**COMPITI ED ESERCIZI:**
1. Riproduci fedelmente il passo del brano su Alce Nero da "Negli ultimi due" a "in 53 Paesi.".
2. Riprendi il brano su Alce Nero e prosegui il testo subito dopo l'ultima frase riportata.

Negli ultimi due anni, Alce Nero, azienda attiva dal 1978 e oggi leader nel settore dell’agricoltura biologica, ha registrato numeri da record con una crescita di fatturato del 14 per cento nel 2020 rispetto all’anno precedente e un fatturato totale nel 2021 di 76 milioni di euro. Con oltre 4 milioni di famiglie acquirenti, nell’ultimo anno Alce Nero è stata anche il primo brand in Italia per notorietà, vendendo più di 16mila tonnellate di prodotti e offrendo 334 referenze, tutte biologiche, in 53 Paesi.
Una crescita positiva avvenuta in un momento di crisi senza precedenti che ha stimolato l’azienda a riflettere su quale possa essere il proprio contributo al percorso di sviluppo sostenibile che oggi il mondo è chiamato necessariamente ad affrontare. Da queste riflessioni, dalla necessità di fare il punto e di mettere nero su bianco il proprio impegno e le sfide per il futuro, nasce il primo bilancio di sostenibilità che Alce Nero ha presentato nell’ambito della sesta edizione di Resilienze festival, a Bologna.
Cos’è la sostenibilità per Alce Nero
Il biologico è sostenibile? Questa è la domanda da cui si è partiti per presentare il primo bilancio di sostenibilità di Alce Nero durante l’evento moderato da Tommaso Perrone, giornalista e direttore di LifeGate, che ha coinvolto nel dibattito Arturo Santini, presidente di Alce Nero, Erika Marrone, direttrice qualità, ricerca & sviluppo e filiere agroalimentari, l’amministratore delegato Massimo Monti e Giovanni Dinelli, professore ordinario del dipartimento di Scienze e tecnologie agroalimentari dell’Università degli Studi di Bologna. All’evento alle Serre dei Giardini Margherita di Bologna hanno partecipato anche alcuni dei partner di valore dell’azienda come Legambiente, Slow Food, Fondazione Golinelli, Fairtrade, Fondazione Veronesi e Sant’Orsola di Bologna e Antoniano di Bologna.

**INFORMAZIONI ESTRATTE:**

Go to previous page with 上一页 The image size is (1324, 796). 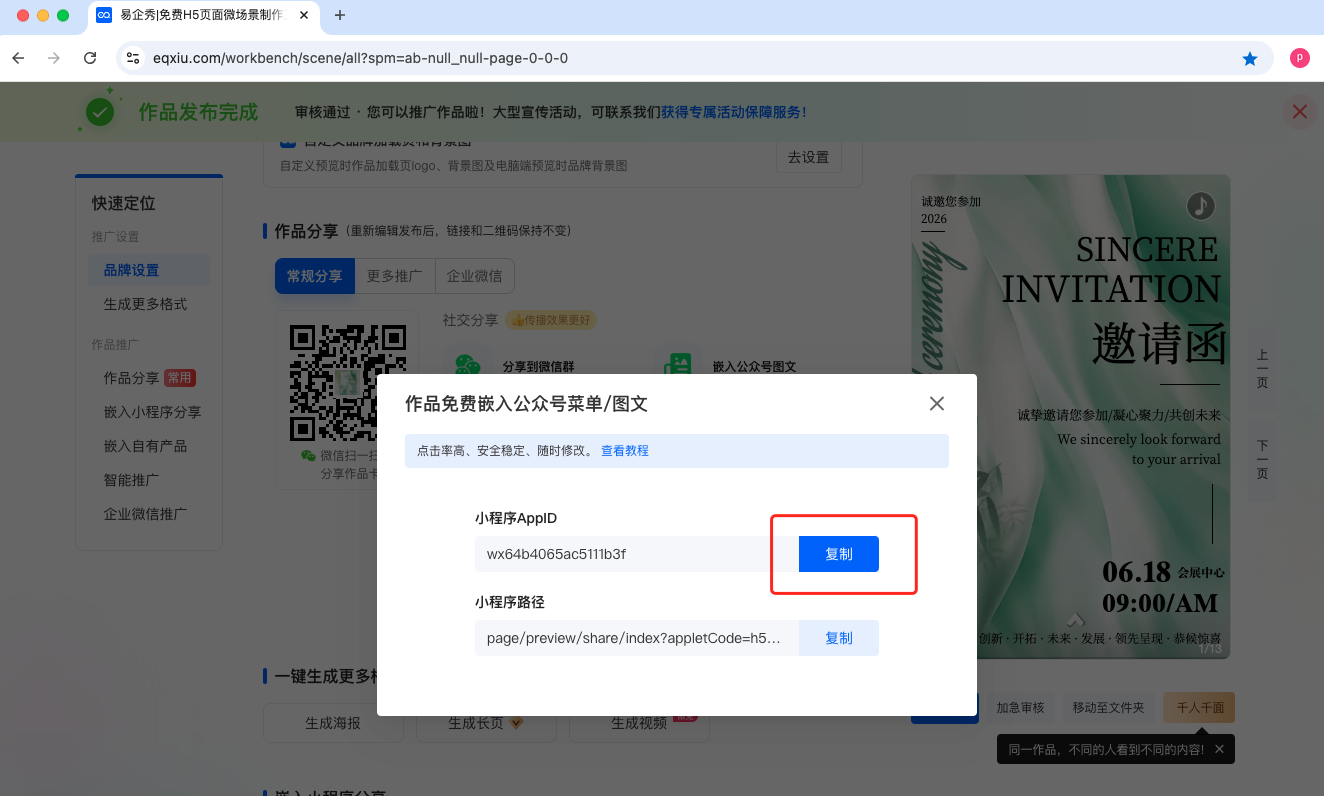tap(1262, 368)
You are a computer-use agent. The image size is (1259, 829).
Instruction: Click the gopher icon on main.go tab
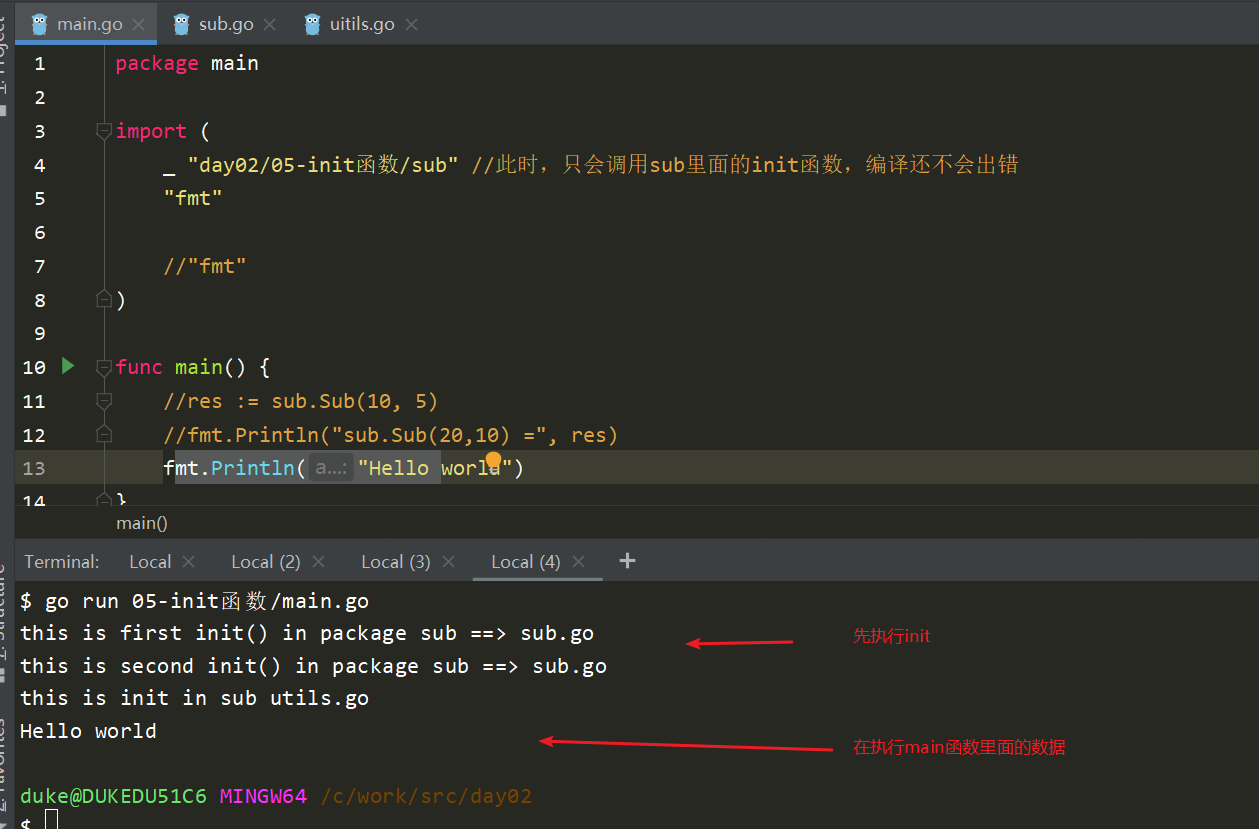coord(40,24)
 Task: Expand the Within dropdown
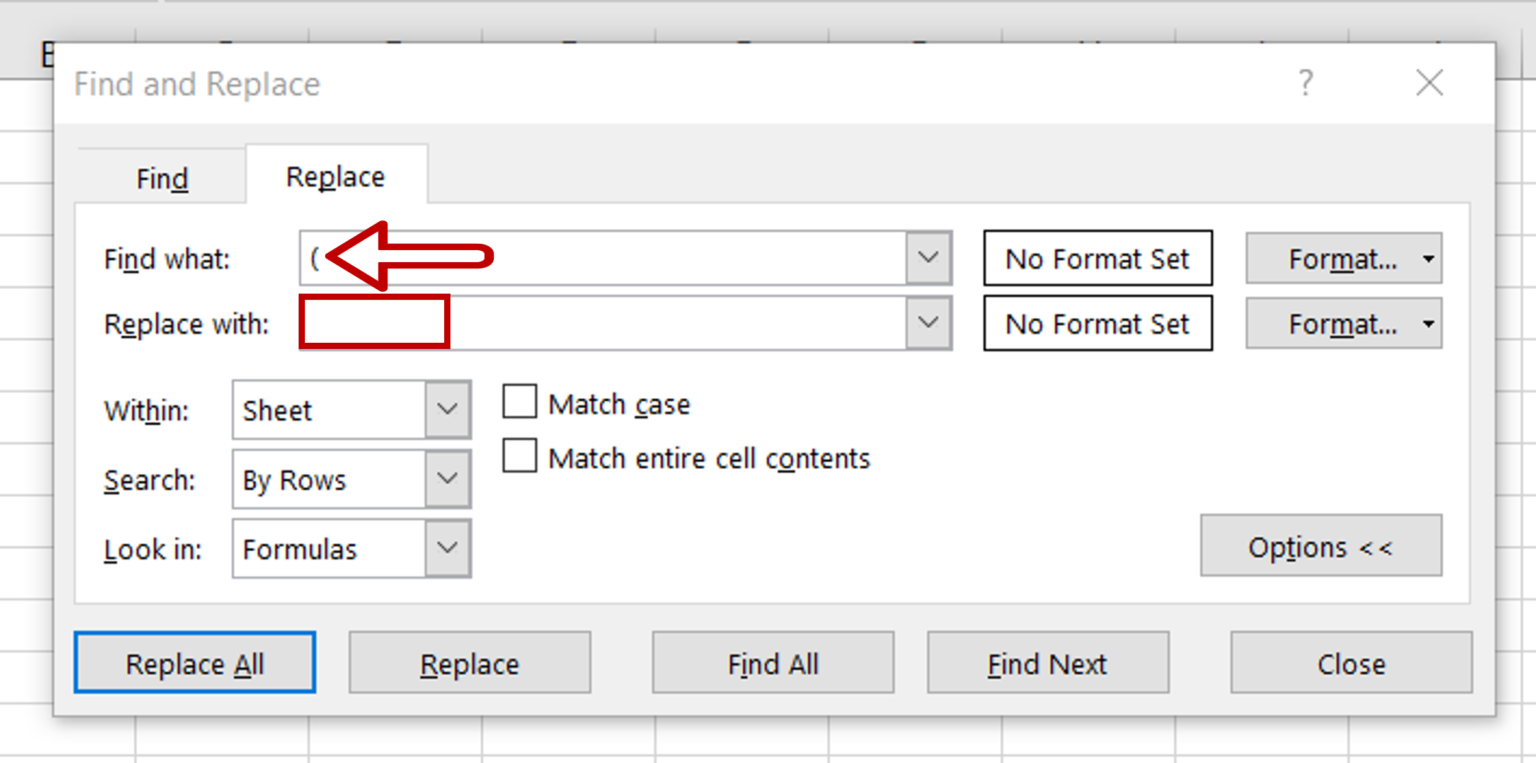click(x=448, y=410)
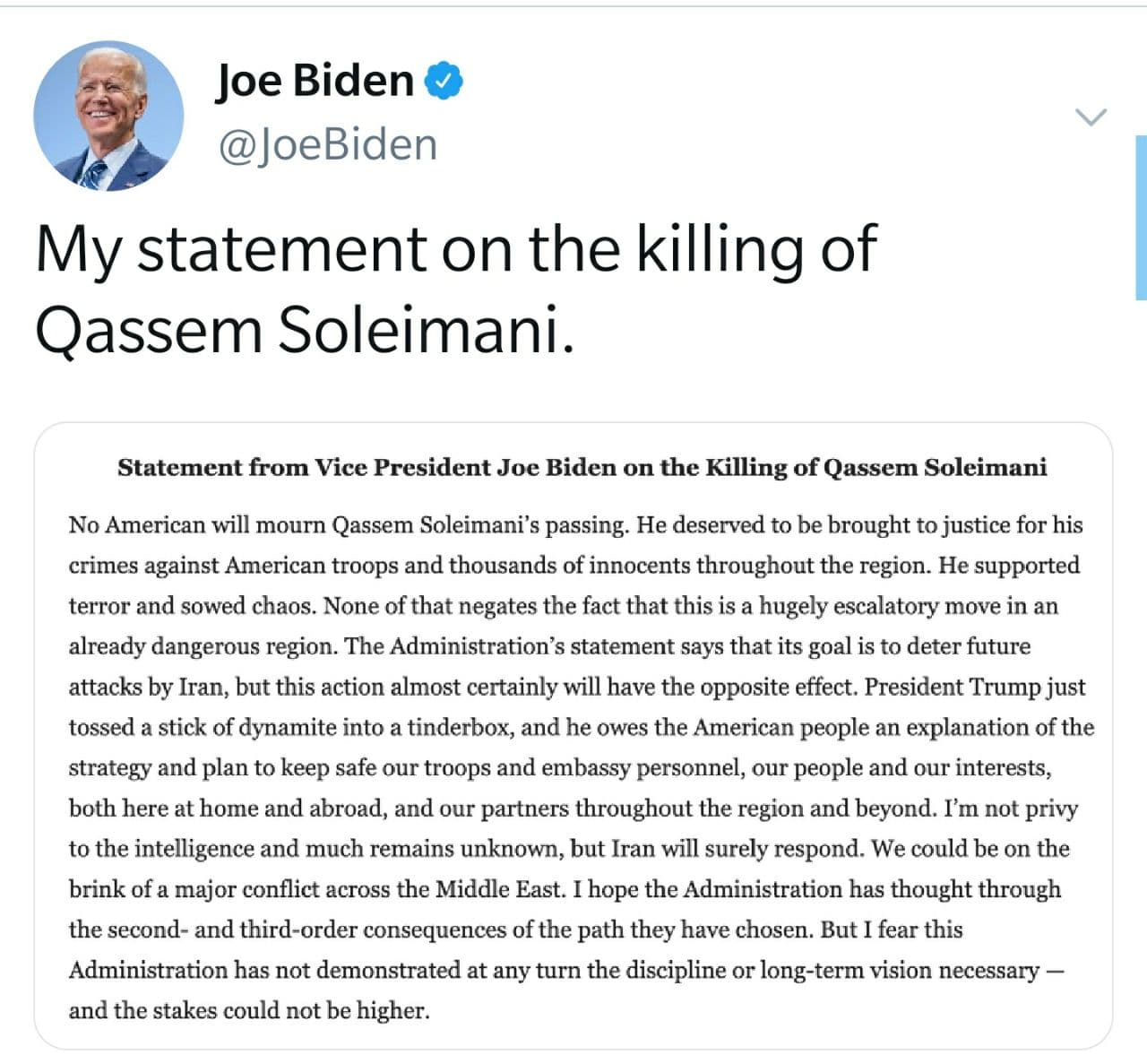Click 'and the stakes could not be higher.'

(249, 1010)
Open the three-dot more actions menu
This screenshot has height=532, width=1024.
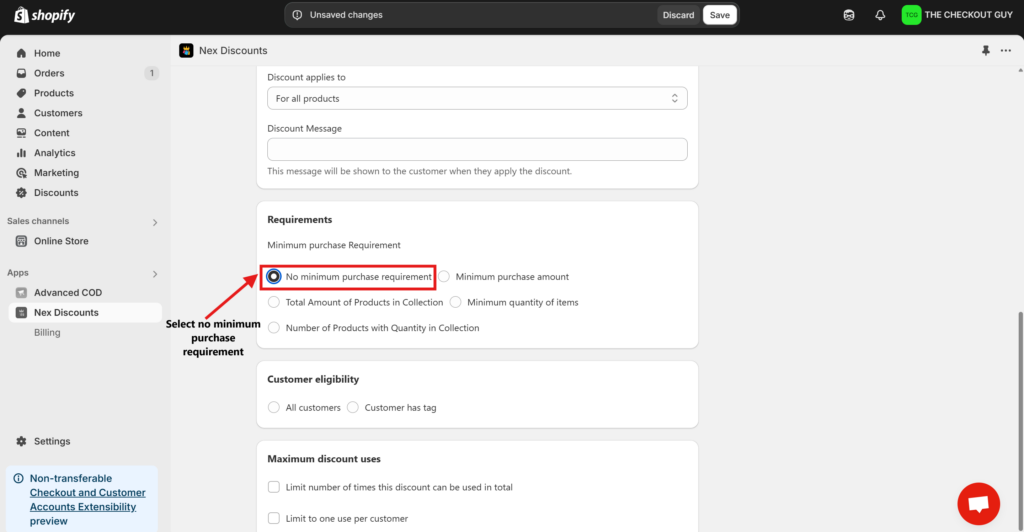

**SOLUZIONI DELLE ATTIVITÀ:**
1.
Negli ultimi due anni, Alce Nero, azienda attiva dal 1978 e oggi leader nel settore dell’agricoltura biologica, ha registrato numeri da record con una crescita di fatturato del 14 per cento nel 2020 rispetto all’anno precedente e un fatturato totale nel 2021 di 76 milioni di euro. Con oltre 4 milioni di famiglie acquirenti, nell’ultimo anno Alce Nero è stata anche il primo brand in Italia per notorietà, vendendo più di 16mila tonnellate di prodotti e offrendo 334 referenze, tutte biologiche, in 53 Paesi.

2.
Ma prima di rispondere alla domanda che ha anche dato il titolo all’evento, è necessario definire che cosa significa sostenibile per un’azienda che, come sottolineato da Arturo Santini in apertura, è nata già biologica nel 1978, quindi abbondantemente prima rispetto alle normative ufficiali che regolamentavano nel dettaglio questo tipo di agricoltura, introdotte alla fine degli anni Ottanta.
Secondo il presidente di Alce Nero, i segreti del successo sono stati sicuramente quelli di avere instaurato, sin dagli inizi, un rapporto molto stretto con gli agricoltori e di aver posto grande attenzione al concetto di vocazionalità agricola del territorio: oltre a coltivare la terra in un modo che la rispettasse, Alce Nero ha sempre coltivato relazioni con le persone e con il territorio.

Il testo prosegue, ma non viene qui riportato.